21 Kasım 2011 Pazartesi

Bit Pazarı...


Eskilerle ilgili her olayda aklıma Yalın’ın şarki sözü geliyor "eskiye rağbetse burası bitpazarı, dönüşü arızalı." Malumunuz eski dediğimiz şeyin son kullanma tarihi geçse bile bir yerden burnunu çıkarır, el çırpar, "ssssht, pssssht" der. Yapar yani.

Sen de ne yapacağını şaşırırsın, utanırsın, sıkılırsın, terlersin, titrersin. Bir kere bu "eski" sıfatını alanlar zaten bir şeyleri önemsemedikleri, değerlerini fark etmedikleri için bu şekilde anılırlar. Ama yooook. "Her insan 2.bir şansı hak eder" mottosunu bize kabul ettirenler var ya hani, asıl onlar suçlu! Biri bir hata yapsa, “yok bir daha yapmaz”. Yapar tabi ki, yapıyor! Hatta seni eşek tepmişten beter ediyor. Eee sonuç? Iih! Değişen bir şey yok.

Bazen çok katı kurallar koysanız da kendinize, hayatınızın aşkı addettiğiniz kişiyle bittikten sonra acıdan dibe vuruyorsunuz. Boy veriyorsunuz tabiri caizse, n`oluyor peki? Olan size oluyor. Hastalanıyorsunuz, ilaçlar, sivilceler, kâbuslar, uykusuz geceler... Ve tam siz normal hayatınıza yeniden adapte olduğunuz sırada sizin o gömdüğünüz "pembe mezarlık"tan kalkıp gelen "eski" adli canlı zebani, hortlak işlevi görüyor. Yine başa dönüyorsunuz.

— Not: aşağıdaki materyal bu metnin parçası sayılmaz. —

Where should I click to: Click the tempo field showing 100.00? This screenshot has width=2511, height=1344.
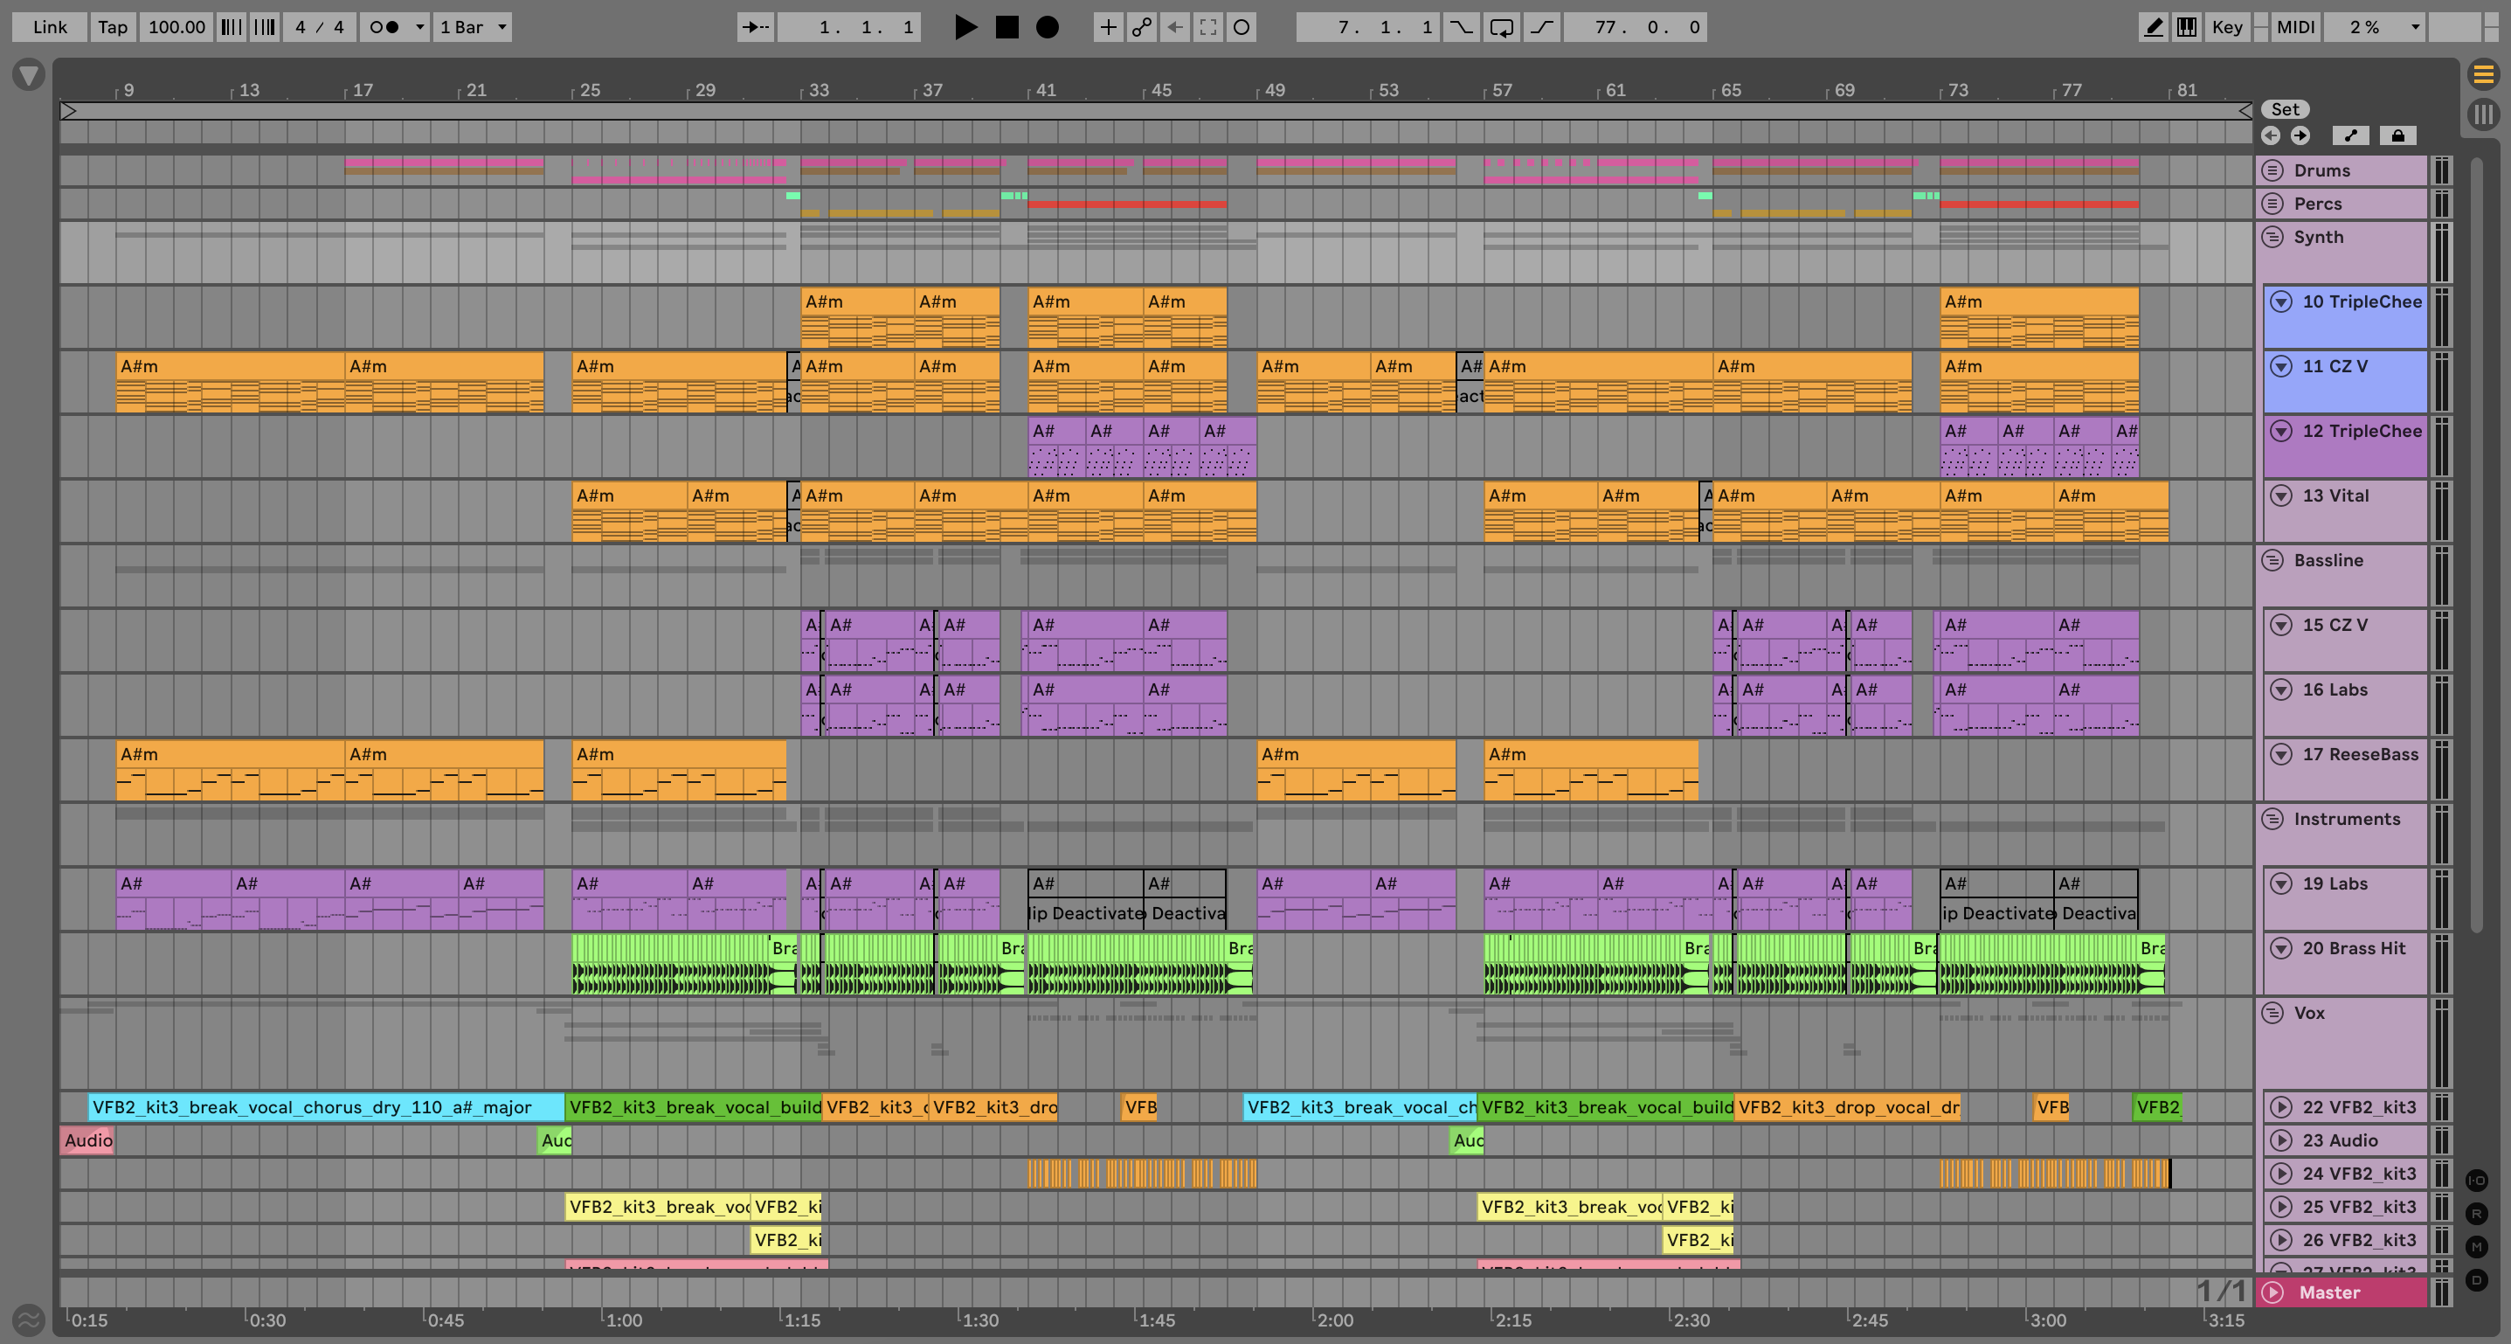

Bizim kontrollünü sağlayamadığımız “kader” adı verilen serüvende rolümüz bu. Peki rolleri değiştiremez miyiz? Text’leri versek birbirimize. “Bu bana uygun değil”, “bu tam seni anlatıyor” olmaz mı? “Benim hedeflediğim başroldü beyler/bayanlar, yardımcı roller ve küçük harfler bana göre değil.“ İşte bu resti çekip arkamı dönmek istiyorum. Dönüp, dolaşıp, türlü insanlardan, çeşit çeşit yataklardan bana gelmeni istemiyorum ki. Ben senin hayatındaki o “kör nokta” olmak istiyorum. Sonuçları ne olursa olsun. “Bitti” dediysek de bitsin, gerçekten.

Bitince bitmeli, devam edecekse sonuna kadar gitmeli. Yarım yamalak olmamalı işte. Anlatamıyoruz. Anlamıyorlar. Ne kâbuslar, ne ateşler atlattık biz. Yanımızdalar mıydı? Gitmişlerdi. Şimdi nedir dertleri? “Hey dostum, derdin ne senin?” Amerikan dizilerinden çekip çıkarmak istedim bu soruyu. Sonra da “dank!” diye sorup cevabını beklemek istiyorum.

Hayatımız öyle allak bullak ki her şeye kusur bulabiliyoruz. Mesela “bas gaza” değil de “dön başa” olmalı o şarki. Tekrar tekrar yaşıyoruz bir şeyleri, deja vu, “an”ı değil sürekli “aynı” şeyi yaşıyoruz. Değiştirme şansımız da yok üstelik. Verilen akıllar boşa, kurulan cümleler boşa, boşa yaşıyoruz boşa…

“Koyma akil 7 adim gider” diyen büyüklerime selamlarımı gönderir, verdiğim akılla 7 ay bile idare edemeyen arkadaşlarıma teessüflerimi bildiririm.